To make matters a little more complicated, Black Demon's henchmen have slowly closed in on the Lady Hermit and are concocting their own version of a protection money racket - led by someone claiming to be the heroine (just with a lot more beard) to flush the original out. So the rest of the film's plot should be more or less obvious.

If someone could explain the reason for the bizarre differences in quality and style of the films of The Lady Hermit's director Meng Hua Ho to me, it would be very much appreciated. How it is possible that the man responsible for The Oily Maniac and Mighty Peking Man was just a few years earlier making an excellent wuxia like this is beyond me. Who knew how good he was in making the best of location shots?
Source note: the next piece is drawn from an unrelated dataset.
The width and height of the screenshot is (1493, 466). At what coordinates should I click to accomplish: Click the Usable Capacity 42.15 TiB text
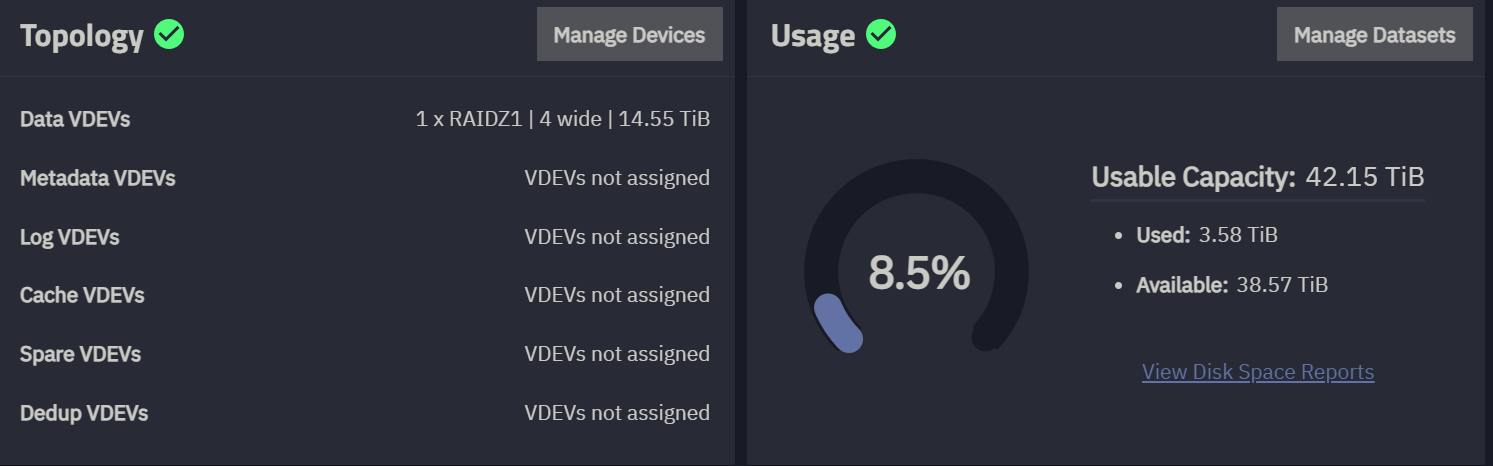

Or making real neat looking action scenes?

Of course, The Lady Hermit is a very formulaic film, but that's one of the reason we call movies like it "genre movies". The question in a case like this is: how well does a film use the formulae of his genre and (if the genre is already getting decadent one way or the other) how does it twist them? The former does not seem to have been a problem for Meng Hua Ho at all - the movie contains everything one expects of a non-mad wuxia, realized in as dynamic and exciting ways as possible. The fights are as well choreographed as they are bloody, which is no surprise in a Shaw Brothers film, of course, but also show a fine sense for action set pieces like a fight on a suspension bridge (including really bad model effects - always a plus) that some people in Hollywood would go on to steal a few years later for that film with the permanently screeching woman, or, as we call it, the Anti-Lady-Hermit.

The twist in the genre formula is the consequent way in which the film substitutes typical male roles with female characters and vice versa - not completely atypical for the wuxia, but seldom played this straight and unflinching. Also, Lo Lieh as Damsel With A Sword In Distress really is something.

And speaking of "really being something", there are our heroines. Cheng Pei Pei was a much more accomplished actress at this point in her career than in her earliest years (and keep in mind she was only 25 when this film was made) and this is surely one of her best performances. Where many wuxia heroes tend to be rather bland, she projects a rare mixture of determination, competence, fragility and humor combined with the ability to kill people with tea cups.

Shih Szu, only 16 here, mostly lives off youthful charm, but what could be a problem in other roles becomes a believable part of her character here.

All in all, there's no reason to miss this, unless you're on of those people who are categorically against watching really good films.